#### Instructions for the task:
Restate word for word the lines that run from the one containing "The image size is (1022, 636)." to the last line of the data, both ends included.

#### Study material:
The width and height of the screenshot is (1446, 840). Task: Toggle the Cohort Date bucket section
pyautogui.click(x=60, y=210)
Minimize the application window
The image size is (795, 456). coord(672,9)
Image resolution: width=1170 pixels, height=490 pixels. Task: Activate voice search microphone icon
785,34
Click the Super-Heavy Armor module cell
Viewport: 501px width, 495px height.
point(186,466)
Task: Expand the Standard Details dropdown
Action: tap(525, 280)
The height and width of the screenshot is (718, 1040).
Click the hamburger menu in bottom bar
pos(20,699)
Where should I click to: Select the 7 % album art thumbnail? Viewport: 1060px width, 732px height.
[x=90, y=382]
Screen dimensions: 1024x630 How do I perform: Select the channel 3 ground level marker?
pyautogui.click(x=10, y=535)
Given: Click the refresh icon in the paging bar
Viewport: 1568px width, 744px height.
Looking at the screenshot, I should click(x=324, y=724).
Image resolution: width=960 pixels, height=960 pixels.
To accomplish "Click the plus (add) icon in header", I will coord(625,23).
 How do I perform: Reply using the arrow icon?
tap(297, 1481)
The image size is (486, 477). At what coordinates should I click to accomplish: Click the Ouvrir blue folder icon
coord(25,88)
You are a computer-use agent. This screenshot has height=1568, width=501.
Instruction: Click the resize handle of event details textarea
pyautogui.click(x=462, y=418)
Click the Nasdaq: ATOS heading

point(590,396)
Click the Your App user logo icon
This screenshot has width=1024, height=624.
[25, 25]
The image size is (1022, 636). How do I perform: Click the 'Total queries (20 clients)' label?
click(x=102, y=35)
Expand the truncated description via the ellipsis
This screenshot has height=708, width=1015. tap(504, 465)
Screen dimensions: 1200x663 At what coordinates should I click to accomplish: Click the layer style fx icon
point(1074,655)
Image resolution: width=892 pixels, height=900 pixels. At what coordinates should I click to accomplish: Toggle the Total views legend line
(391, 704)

#### Result:
The image size is (1022, 636). How do I perform: Click the 'Total queries (20 clients)' label?
click(x=102, y=35)
Expand the truncated description via the ellipsis
This screenshot has height=708, width=1015. tap(504, 465)
Screen dimensions: 1200x663 At what coordinates should I click to accomplish: Click the layer style fx icon
point(1074,655)
Image resolution: width=892 pixels, height=900 pixels. At what coordinates should I click to accomplish: Toggle the Total views legend line
(391, 704)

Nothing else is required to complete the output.